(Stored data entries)

%%

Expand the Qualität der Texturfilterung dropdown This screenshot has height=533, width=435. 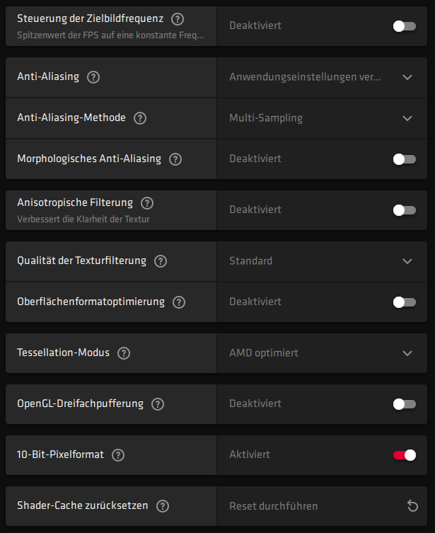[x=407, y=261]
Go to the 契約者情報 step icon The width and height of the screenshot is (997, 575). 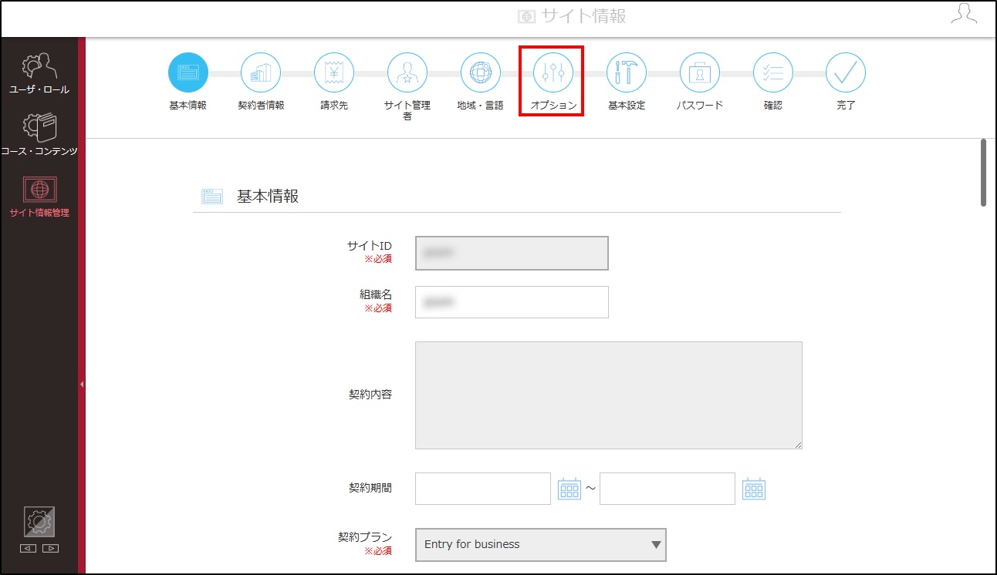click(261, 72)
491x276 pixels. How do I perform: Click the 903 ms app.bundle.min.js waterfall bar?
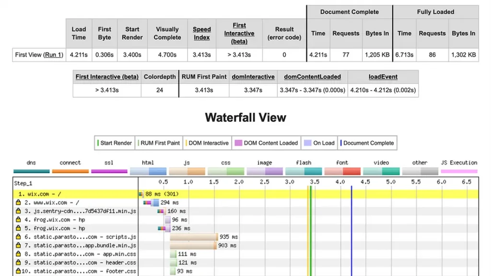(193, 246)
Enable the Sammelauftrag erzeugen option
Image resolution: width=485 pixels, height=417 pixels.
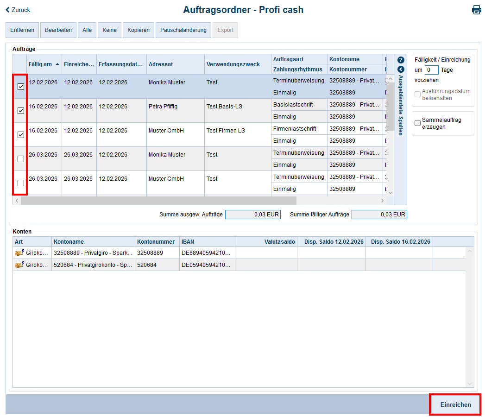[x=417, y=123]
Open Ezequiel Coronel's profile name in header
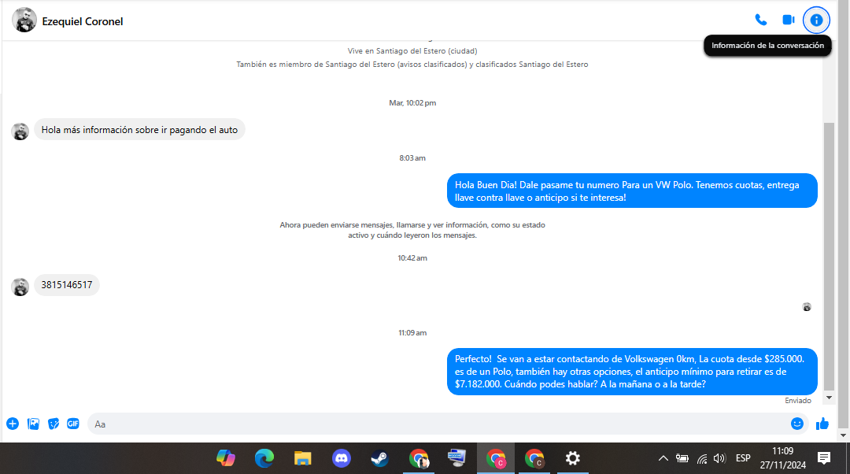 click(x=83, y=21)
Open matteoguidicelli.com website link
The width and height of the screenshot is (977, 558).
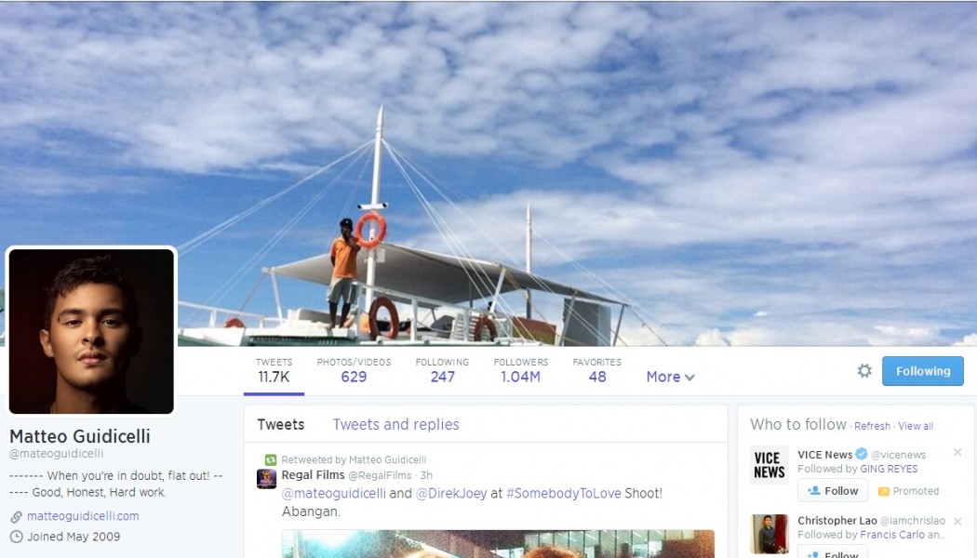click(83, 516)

%%

Exactly the lines from the one containing "The width and height of the screenshot is (977, 558)." through the last line of the data above should be output, both ends included, with every picture left out.

> _Solution to the exercise_:
The width and height of the screenshot is (977, 558).
click(83, 516)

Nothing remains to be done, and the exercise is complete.